- **Requirement A**
In the listing, starting at its first line and ending at the line containing "The width and", substitute "screen assistant" for "GUI agent" and give those lines back with everything else unchanged.

- **Quoted passage**
Once the Agile coach provided his help, a number of pains became sorted. The team was able to do their planning at the right level of detail, and he managed to align everyone on how the process was supposed to work. The meeting load became manageable. He sat with them and worked out a list of example stories of different sizes to be used for reference.

The earliest signs of success came from the testers, who liked to hear at the standup meetings what the developers were working on. Shortly after that, the tools team development lead, who had initially been quite skeptical, also began expressing his appreciation for the standup meetings, as a way to get a regular update from his own people.

One thing we never had serious trouble with was standup meetings. I think this was because, from the beginning, we actually made everyone stand up. Even when the teams were large, the meetings never went long. For a little while, we charged a quarter to anyone who showed up late, but that faded as people got used to the meeting. The standup meetings were the first Agile practice that the team saw value in because of the enhanced communication.

3.     ADAPTION STRATEGIES

3.1        Checking the Boxes

While the team was busy figuring out Agile, we still had to live in a waterfall world. We managed to make that work, and even raised the team’s reputation as a highly performant team through a number of strategies.

- **Requirement B**
List every job title or role of a person or group mentioned in the passage on adopting Agile.

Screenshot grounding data
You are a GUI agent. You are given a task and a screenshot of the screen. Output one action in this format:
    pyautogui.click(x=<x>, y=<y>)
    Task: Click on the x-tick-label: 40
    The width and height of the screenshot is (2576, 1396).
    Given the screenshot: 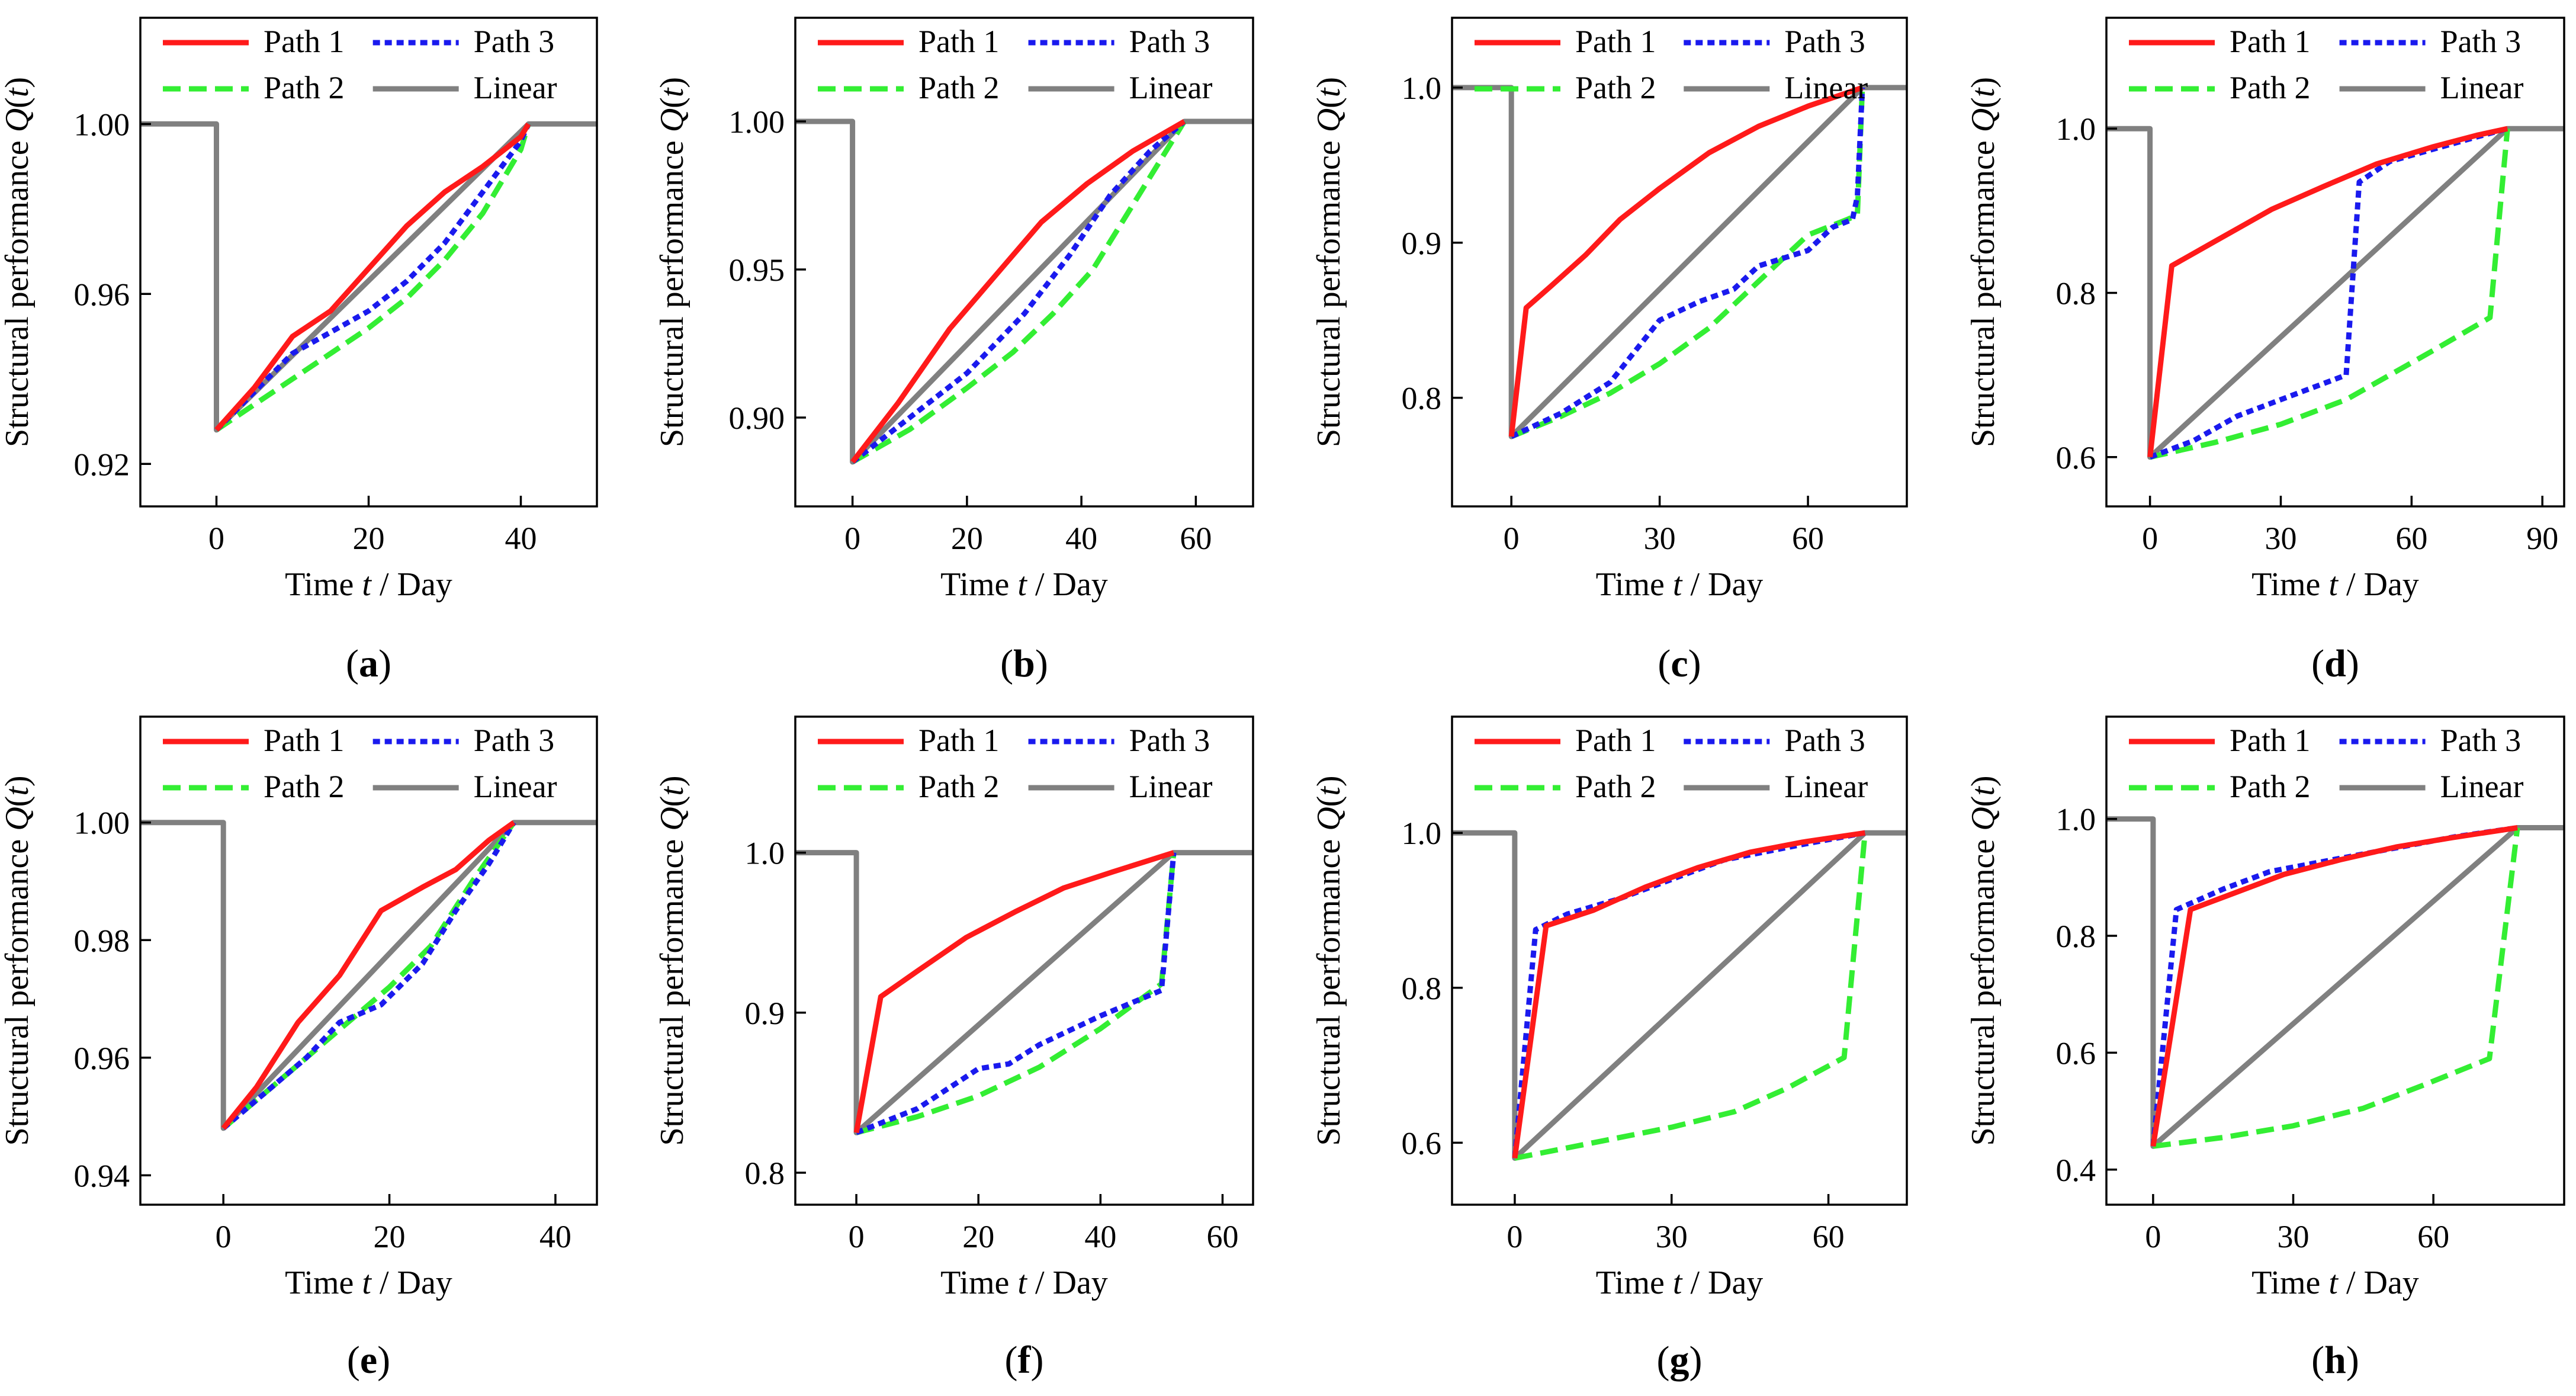 What is the action you would take?
    pyautogui.click(x=1081, y=538)
    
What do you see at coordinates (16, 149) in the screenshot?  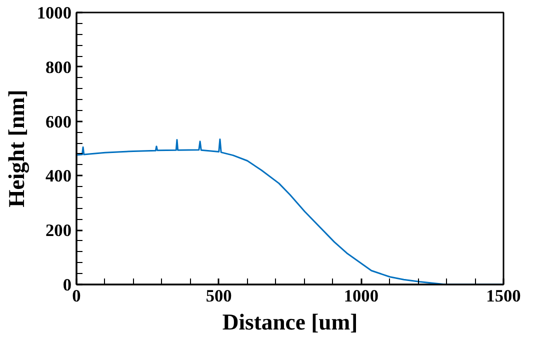 I see `y-axis-title: Height [nm]` at bounding box center [16, 149].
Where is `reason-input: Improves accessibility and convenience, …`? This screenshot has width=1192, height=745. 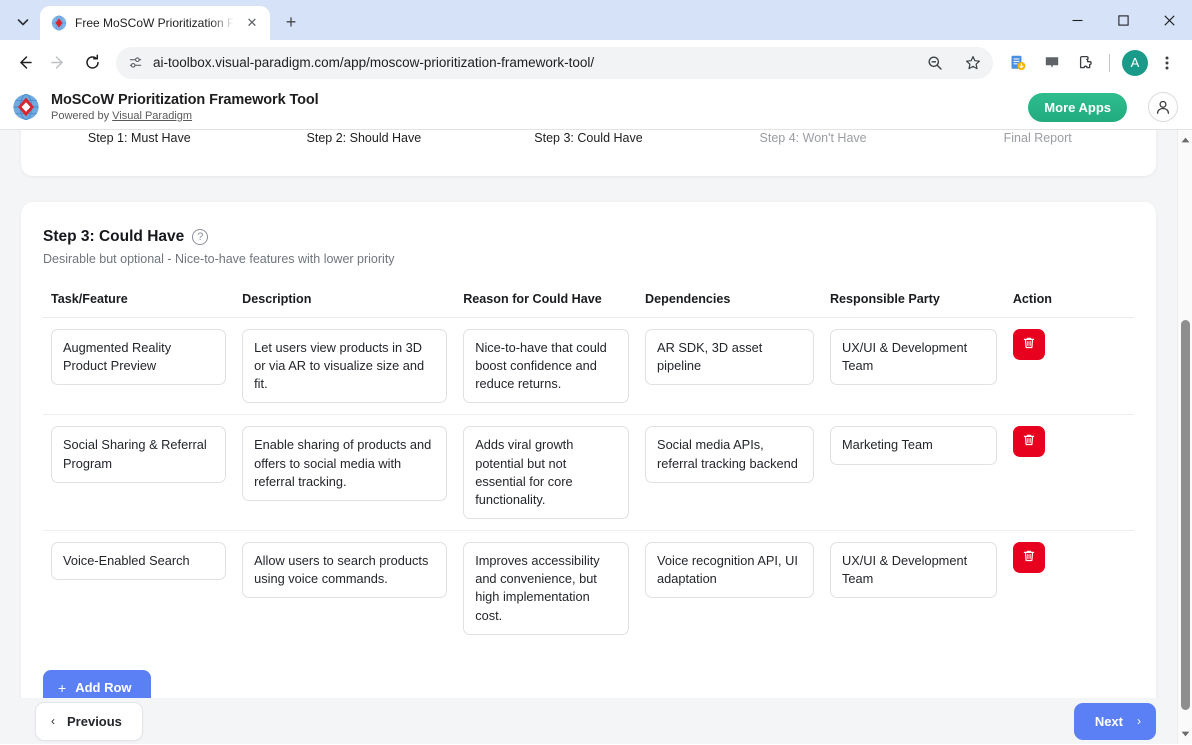 reason-input: Improves accessibility and convenience, … is located at coordinates (546, 588).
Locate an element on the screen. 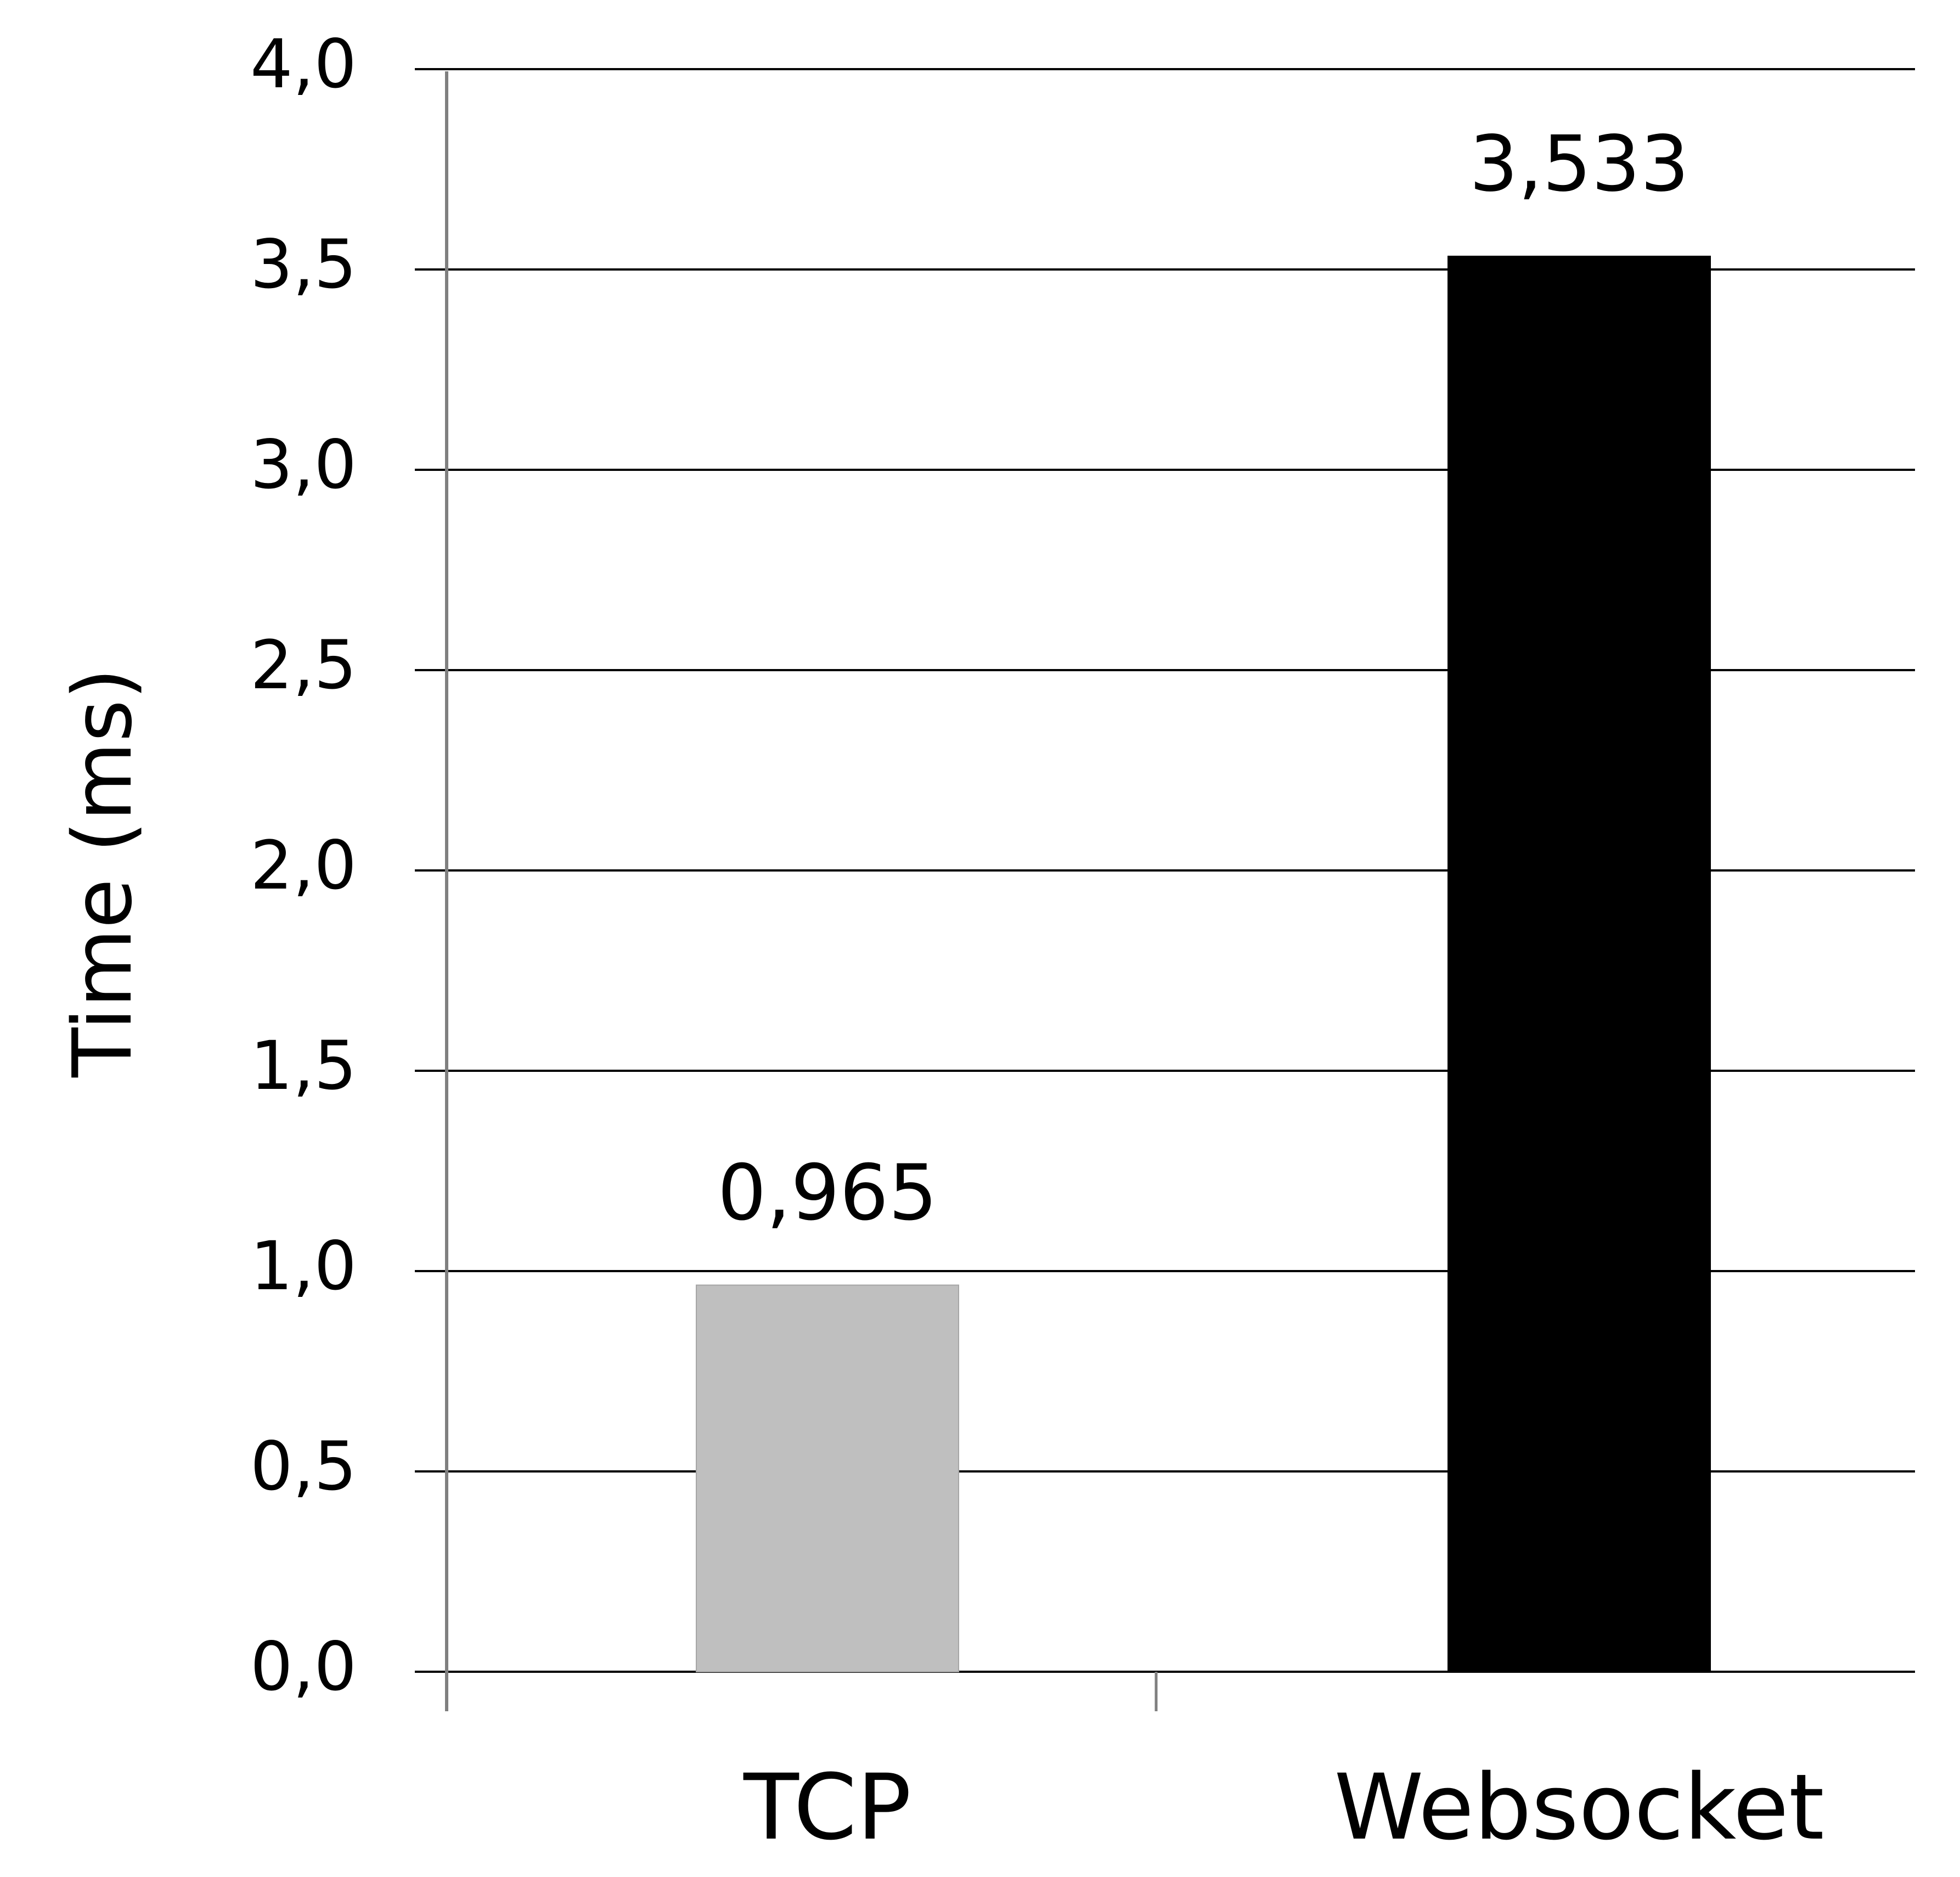 Image resolution: width=1960 pixels, height=1877 pixels. y-tick-label: 2,0 is located at coordinates (304, 866).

- **Answer area A**
You are a screen assistant. You are given a task and a screenshot of the screen. Output one action in this format:
    pyautogui.click(x=<x>, y=<y>)
    Task: Click on the x-tick-label: 40
    The width and height of the screenshot is (2576, 1396).

- **Answer area B**
- Agile coach
- testers
- developers
- tools team development lead